Data records:
________________

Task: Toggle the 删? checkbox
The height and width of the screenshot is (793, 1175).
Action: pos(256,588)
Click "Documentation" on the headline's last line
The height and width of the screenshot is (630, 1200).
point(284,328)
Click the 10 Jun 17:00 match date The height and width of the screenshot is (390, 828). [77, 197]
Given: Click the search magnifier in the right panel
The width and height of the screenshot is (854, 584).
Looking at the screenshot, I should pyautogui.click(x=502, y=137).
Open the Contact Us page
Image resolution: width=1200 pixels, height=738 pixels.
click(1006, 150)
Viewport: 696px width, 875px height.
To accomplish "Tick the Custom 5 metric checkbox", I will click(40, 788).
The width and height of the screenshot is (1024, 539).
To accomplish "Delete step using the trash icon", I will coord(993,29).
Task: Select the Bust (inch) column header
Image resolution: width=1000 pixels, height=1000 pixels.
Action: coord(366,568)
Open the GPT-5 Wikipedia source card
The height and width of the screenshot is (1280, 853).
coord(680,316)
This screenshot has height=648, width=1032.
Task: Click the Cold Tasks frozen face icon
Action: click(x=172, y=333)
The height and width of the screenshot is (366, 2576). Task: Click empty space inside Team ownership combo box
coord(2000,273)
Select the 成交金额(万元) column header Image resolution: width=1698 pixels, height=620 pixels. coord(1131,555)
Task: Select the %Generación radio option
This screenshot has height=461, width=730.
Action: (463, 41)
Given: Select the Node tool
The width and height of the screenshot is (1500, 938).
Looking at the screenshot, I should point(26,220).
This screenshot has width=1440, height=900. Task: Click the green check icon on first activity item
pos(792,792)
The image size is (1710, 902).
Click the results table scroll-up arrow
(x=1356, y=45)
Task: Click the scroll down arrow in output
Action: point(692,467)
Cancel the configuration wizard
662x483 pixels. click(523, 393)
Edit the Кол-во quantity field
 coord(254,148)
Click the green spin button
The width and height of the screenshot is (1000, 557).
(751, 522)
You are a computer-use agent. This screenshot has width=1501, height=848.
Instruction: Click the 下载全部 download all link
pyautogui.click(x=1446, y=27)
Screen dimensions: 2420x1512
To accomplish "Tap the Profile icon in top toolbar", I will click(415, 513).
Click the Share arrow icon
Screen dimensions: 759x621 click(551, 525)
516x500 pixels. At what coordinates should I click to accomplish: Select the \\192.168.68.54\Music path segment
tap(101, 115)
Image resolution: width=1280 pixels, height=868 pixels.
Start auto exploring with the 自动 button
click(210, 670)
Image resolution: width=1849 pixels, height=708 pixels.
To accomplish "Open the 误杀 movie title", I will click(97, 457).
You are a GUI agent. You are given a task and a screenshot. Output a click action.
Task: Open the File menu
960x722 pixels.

________________

Task description:
Reproduce all the data precisely, word for word.

Written answer:
Task: Toggle the 删? checkbox
The height and width of the screenshot is (793, 1175).
Action: pos(256,588)
Click "Documentation" on the headline's last line
The height and width of the screenshot is (630, 1200).
point(284,328)
Click the 10 Jun 17:00 match date The height and width of the screenshot is (390, 828). [77, 197]
Given: Click the search magnifier in the right panel
The width and height of the screenshot is (854, 584).
Looking at the screenshot, I should pyautogui.click(x=502, y=137).
Open the Contact Us page
Image resolution: width=1200 pixels, height=738 pixels.
click(1006, 150)
Viewport: 696px width, 875px height.
To accomplish "Tick the Custom 5 metric checkbox", I will click(40, 788).
The width and height of the screenshot is (1024, 539).
To accomplish "Delete step using the trash icon", I will coord(993,29).
Task: Select the Bust (inch) column header
Image resolution: width=1000 pixels, height=1000 pixels.
Action: coord(366,568)
Open the GPT-5 Wikipedia source card
The height and width of the screenshot is (1280, 853).
coord(680,316)
This screenshot has height=648, width=1032.
Task: Click the Cold Tasks frozen face icon
Action: click(x=172, y=333)
The height and width of the screenshot is (366, 2576). Task: Click empty space inside Team ownership combo box
coord(2000,273)
Select the 成交金额(万元) column header Image resolution: width=1698 pixels, height=620 pixels. coord(1131,555)
Task: Select the %Generación radio option
This screenshot has height=461, width=730.
Action: (463, 41)
Given: Select the Node tool
The width and height of the screenshot is (1500, 938).
Looking at the screenshot, I should point(26,220).
This screenshot has width=1440, height=900. Task: Click the green check icon on first activity item
pos(792,792)
The image size is (1710, 902).
Click the results table scroll-up arrow
(x=1356, y=45)
Task: Click the scroll down arrow in output
Action: point(692,467)
Cancel the configuration wizard
662x483 pixels. click(523, 393)
Edit the Кол-во quantity field
 coord(254,148)
Click the green spin button
The width and height of the screenshot is (1000, 557).
(751, 522)
You are a computer-use agent. This screenshot has width=1501, height=848.
Instruction: Click the 下载全部 download all link
pyautogui.click(x=1446, y=27)
Screen dimensions: 2420x1512
To accomplish "Tap the Profile icon in top toolbar", I will click(415, 513).
Click the Share arrow icon
Screen dimensions: 759x621 click(551, 525)
516x500 pixels. At what coordinates should I click to accomplish: Select the \\192.168.68.54\Music path segment
tap(101, 115)
Image resolution: width=1280 pixels, height=868 pixels.
Start auto exploring with the 自动 button
click(210, 670)
Image resolution: width=1849 pixels, height=708 pixels.
To accomplish "Open the 误杀 movie title", I will click(97, 457).
You are a GUI agent. You are given a task and a screenshot. Output a click action.
Task: Open the File menu
960x722 pixels.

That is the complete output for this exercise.